CONSIGNA -
Según el fragmento sobre el doctor Lacan, ¿por qué se dice que aquellos fueron "años dorados"? Por favor, explícalo en una a tres oraciones.

La princesa (no fue la única, por supuesto) complotó cuanto pudo para que el doctor Lacan fuera expulsado de la Internacional. El hecho se concretó finalmente en el verano de 1963, en el Congreso de Estocolmo, adonde él llegó en un auto conducido por su hija Judith, luego de atravesar todo el centro de Europa, esta vez en el asiento del acompañante y sabiendo que la suerte para él ya estaba echada.
Los años dorados
Desde 1954, el doctor Lacan dictaba su famoso seminario en el anfiteatro del Hospital Sainte-Anne. En 1964 fundó la Escuela Freudiana de París, que comandó durante quince años. Su seminario se mudó a la Escuela Normal Superior, por directa intervención de Louis Althusser. El auditorio se amplió, llegaron nuevas generaciones de interesados, de distintas procedencias, y el doctor Lacan se floreaba en un singular y hasta histriónico estilo de enseñanza oral que se tomaba largas temporadas para desarrollar minuciosa, obsesivamente, cada tema. Entre los nuevos también arribó Jacques-Alain Miller, que ocuparía un lugar protagónico en la saga lacaniana y que se casaría con Judith Lacan.
Fueron años dorados. De los divanes salía jugosa clínica, la producción teórica era impresionante en cantidad y calidad, y los interlocutores de extramuros eran un lujo: desde la flor y nata del estructuralismo hasta Martin Heidegger. También tenían su parte los universitarios y los protagonistas del Mayo del 68 francés. Cuando publicó sus famosos Escritos , en 1965, Lacan llegó a vender entre ambos volúmenes cerca de 300 mil ejemplares sólo en Francia. La consagración como una de las grandes figuras de la cultura del siglo XX había llegado para el doctor Lacan, que se había ganado por derecho propio su lugar único y distinto en la historia del psicoanálisis.

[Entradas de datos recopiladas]

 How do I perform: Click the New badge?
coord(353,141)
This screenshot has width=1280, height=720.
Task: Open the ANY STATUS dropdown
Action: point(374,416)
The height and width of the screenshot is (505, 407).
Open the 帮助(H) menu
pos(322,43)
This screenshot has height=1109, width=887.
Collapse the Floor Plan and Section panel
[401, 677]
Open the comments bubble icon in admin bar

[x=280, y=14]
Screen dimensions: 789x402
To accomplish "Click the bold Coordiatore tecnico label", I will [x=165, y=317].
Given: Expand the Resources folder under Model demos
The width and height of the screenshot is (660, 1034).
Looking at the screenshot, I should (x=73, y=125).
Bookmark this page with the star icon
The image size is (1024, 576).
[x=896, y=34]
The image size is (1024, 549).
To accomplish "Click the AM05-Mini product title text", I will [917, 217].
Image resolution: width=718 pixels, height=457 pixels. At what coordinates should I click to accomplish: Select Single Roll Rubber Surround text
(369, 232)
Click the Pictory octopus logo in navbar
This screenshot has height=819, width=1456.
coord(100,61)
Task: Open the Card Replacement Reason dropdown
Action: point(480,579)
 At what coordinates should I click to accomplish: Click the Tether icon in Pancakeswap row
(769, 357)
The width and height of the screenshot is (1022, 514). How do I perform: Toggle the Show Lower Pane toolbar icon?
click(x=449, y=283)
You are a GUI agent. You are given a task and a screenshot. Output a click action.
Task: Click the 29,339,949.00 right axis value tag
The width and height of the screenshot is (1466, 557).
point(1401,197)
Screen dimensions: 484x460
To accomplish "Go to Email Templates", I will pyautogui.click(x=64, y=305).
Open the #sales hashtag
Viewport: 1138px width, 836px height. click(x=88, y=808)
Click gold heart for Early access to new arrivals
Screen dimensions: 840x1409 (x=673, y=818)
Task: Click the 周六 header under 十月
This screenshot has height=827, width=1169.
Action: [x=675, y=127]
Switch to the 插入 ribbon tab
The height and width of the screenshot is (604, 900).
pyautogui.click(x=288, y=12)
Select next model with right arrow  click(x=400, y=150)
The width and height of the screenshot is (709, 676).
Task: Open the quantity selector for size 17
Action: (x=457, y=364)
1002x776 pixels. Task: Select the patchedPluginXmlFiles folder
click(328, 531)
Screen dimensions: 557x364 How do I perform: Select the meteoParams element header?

RESPUESTA -
Fueron años dorados porque de los divanes salía jugosa clínica y la producción teórica era impresionante en cantidad y calidad. Además, los interlocutores de extramuros eran un lujo, desde la flor y nata del estructuralismo hasta Martin Heidegger, y también participaban los universitarios y los protagonistas del Mayo del 68 francés.